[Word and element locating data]
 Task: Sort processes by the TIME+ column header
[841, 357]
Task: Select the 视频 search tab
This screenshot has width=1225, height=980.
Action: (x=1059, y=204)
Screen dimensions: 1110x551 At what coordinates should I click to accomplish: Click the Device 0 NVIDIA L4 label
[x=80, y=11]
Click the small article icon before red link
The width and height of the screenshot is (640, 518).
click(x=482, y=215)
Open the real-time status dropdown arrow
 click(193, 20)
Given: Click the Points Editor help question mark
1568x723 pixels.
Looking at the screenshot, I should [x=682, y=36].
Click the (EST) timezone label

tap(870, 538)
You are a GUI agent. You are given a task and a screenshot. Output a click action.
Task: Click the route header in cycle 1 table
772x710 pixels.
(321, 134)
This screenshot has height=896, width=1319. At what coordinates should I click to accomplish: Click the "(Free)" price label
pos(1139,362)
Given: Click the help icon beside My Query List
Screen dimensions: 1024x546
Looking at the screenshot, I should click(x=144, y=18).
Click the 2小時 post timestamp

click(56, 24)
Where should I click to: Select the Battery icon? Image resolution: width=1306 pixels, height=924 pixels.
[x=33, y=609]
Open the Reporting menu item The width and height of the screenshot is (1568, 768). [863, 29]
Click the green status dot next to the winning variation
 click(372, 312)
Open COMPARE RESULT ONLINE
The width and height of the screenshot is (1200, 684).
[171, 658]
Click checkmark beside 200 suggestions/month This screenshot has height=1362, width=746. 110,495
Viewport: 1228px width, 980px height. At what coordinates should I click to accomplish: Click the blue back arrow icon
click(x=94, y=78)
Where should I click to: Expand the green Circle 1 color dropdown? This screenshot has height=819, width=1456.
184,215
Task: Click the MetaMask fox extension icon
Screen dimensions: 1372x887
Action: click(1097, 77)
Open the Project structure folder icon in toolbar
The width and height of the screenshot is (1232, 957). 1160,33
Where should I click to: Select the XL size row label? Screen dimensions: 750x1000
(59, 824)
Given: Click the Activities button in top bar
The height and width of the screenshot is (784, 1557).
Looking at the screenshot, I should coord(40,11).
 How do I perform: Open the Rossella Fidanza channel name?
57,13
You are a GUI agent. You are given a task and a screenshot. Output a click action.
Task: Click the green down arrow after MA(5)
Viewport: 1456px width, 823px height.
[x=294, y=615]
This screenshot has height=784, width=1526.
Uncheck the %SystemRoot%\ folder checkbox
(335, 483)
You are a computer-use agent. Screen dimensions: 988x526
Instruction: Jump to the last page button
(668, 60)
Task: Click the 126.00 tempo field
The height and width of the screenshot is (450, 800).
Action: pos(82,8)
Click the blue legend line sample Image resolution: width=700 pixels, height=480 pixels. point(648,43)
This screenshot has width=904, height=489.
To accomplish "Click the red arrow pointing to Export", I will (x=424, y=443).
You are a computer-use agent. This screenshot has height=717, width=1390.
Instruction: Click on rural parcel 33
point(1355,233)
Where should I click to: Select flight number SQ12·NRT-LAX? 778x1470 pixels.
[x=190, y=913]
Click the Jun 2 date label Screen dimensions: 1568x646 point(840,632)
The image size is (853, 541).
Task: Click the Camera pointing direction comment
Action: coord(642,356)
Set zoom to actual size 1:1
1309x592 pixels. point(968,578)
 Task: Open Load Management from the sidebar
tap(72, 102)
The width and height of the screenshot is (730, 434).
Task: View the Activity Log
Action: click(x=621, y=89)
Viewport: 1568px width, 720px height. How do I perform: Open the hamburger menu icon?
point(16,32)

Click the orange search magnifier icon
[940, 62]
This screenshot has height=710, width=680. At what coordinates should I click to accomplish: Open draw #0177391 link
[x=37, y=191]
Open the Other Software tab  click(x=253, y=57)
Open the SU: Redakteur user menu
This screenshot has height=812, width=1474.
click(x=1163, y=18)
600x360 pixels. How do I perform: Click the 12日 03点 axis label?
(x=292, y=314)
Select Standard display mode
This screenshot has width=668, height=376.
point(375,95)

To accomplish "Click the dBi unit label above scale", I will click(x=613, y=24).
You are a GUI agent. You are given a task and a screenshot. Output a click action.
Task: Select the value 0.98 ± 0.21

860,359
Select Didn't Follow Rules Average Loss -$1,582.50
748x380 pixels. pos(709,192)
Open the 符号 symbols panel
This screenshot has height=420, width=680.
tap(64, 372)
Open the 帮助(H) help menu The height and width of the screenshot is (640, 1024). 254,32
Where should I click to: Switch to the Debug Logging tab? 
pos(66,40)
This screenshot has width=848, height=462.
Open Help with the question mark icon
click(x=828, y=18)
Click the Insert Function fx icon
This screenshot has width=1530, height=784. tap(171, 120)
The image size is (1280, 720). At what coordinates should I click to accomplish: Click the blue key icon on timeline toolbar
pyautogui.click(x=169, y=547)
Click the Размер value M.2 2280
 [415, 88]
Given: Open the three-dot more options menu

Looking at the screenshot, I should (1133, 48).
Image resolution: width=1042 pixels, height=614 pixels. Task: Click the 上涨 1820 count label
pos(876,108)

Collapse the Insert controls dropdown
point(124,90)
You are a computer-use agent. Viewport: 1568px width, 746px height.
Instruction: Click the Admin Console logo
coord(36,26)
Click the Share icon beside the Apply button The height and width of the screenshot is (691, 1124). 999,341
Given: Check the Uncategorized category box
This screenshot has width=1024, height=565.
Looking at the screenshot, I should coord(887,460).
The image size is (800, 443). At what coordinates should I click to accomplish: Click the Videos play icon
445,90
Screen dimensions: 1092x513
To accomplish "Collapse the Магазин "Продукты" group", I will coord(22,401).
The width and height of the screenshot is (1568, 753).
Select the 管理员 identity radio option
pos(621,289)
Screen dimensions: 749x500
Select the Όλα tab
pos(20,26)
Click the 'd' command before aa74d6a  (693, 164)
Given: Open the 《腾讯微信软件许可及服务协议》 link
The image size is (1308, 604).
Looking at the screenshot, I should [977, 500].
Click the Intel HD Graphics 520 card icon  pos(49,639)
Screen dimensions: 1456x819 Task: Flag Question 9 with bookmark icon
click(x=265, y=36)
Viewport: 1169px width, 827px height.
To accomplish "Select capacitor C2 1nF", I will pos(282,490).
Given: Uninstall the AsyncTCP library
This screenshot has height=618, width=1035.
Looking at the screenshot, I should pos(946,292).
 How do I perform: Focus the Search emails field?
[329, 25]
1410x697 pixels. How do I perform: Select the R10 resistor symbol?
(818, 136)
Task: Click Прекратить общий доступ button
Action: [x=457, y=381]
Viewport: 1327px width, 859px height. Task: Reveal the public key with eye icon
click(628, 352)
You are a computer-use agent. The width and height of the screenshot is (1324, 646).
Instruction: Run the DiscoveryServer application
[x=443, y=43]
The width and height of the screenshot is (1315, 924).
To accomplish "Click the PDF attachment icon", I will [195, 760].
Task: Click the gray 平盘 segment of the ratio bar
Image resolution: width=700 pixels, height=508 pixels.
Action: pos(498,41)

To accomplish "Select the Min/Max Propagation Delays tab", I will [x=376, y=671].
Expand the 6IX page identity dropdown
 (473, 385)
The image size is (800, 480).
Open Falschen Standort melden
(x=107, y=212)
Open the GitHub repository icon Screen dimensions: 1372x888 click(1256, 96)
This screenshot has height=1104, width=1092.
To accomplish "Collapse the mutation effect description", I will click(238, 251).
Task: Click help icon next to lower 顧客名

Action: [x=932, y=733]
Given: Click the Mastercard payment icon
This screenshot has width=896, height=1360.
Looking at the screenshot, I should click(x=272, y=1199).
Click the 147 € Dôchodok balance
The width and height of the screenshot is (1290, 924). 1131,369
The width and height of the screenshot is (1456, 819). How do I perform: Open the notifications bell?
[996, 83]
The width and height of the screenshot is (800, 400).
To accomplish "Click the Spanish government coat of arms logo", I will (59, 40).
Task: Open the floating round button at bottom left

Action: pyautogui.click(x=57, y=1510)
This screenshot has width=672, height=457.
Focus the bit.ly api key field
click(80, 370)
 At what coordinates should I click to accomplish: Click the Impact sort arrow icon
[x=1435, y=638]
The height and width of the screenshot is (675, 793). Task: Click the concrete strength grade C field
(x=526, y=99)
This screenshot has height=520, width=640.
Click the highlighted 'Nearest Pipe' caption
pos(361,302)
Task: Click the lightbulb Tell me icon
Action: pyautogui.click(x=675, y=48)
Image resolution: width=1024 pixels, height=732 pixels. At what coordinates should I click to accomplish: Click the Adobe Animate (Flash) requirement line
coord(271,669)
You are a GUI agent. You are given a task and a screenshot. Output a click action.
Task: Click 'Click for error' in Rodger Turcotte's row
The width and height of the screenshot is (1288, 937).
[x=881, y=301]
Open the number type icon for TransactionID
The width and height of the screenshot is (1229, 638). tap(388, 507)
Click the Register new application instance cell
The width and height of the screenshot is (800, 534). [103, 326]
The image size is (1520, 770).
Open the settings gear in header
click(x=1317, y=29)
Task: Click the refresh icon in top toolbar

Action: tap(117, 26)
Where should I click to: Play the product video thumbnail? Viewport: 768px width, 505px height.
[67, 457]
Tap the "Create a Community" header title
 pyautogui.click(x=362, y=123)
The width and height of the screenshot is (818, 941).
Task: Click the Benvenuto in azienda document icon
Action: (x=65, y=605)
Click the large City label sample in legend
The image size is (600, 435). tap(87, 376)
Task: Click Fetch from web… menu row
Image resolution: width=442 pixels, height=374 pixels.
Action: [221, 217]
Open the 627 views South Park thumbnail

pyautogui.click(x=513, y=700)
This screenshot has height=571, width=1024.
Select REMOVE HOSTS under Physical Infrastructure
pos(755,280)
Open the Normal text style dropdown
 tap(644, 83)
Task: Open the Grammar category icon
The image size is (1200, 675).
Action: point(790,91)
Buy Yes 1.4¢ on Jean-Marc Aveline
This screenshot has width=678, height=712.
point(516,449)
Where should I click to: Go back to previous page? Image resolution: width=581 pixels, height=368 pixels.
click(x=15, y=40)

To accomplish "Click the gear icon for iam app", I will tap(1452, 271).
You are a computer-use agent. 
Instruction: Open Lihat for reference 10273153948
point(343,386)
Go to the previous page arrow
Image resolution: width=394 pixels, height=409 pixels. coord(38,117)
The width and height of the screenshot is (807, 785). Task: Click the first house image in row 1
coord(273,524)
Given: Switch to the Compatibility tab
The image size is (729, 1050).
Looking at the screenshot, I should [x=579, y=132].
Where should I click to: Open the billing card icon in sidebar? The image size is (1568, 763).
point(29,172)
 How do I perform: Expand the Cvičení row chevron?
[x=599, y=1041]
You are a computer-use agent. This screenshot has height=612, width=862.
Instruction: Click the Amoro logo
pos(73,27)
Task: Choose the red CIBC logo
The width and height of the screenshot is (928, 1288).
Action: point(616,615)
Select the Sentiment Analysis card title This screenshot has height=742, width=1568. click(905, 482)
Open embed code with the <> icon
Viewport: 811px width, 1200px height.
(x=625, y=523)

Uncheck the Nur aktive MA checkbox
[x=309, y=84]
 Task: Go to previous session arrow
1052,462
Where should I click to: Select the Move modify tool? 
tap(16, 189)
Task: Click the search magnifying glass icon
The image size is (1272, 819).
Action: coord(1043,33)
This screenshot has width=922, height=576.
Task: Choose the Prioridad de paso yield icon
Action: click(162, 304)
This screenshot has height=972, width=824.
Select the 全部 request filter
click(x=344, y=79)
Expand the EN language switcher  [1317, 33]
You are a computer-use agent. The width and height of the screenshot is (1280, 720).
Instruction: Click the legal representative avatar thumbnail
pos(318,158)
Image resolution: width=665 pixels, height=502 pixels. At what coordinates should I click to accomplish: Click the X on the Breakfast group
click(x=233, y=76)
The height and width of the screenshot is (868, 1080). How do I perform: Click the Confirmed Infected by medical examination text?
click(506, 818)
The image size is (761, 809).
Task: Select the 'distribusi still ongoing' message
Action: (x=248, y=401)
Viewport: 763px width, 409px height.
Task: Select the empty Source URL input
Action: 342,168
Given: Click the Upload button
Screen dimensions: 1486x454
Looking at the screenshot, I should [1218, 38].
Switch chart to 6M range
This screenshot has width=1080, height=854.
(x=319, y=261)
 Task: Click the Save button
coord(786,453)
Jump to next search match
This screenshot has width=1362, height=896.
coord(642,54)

### Problem description
Pull out each line in the entries above that contains the string "legend".

### Exercise answer
Click the blue legend line sample Image resolution: width=700 pixels, height=480 pixels. point(648,43)
Click the large City label sample in legend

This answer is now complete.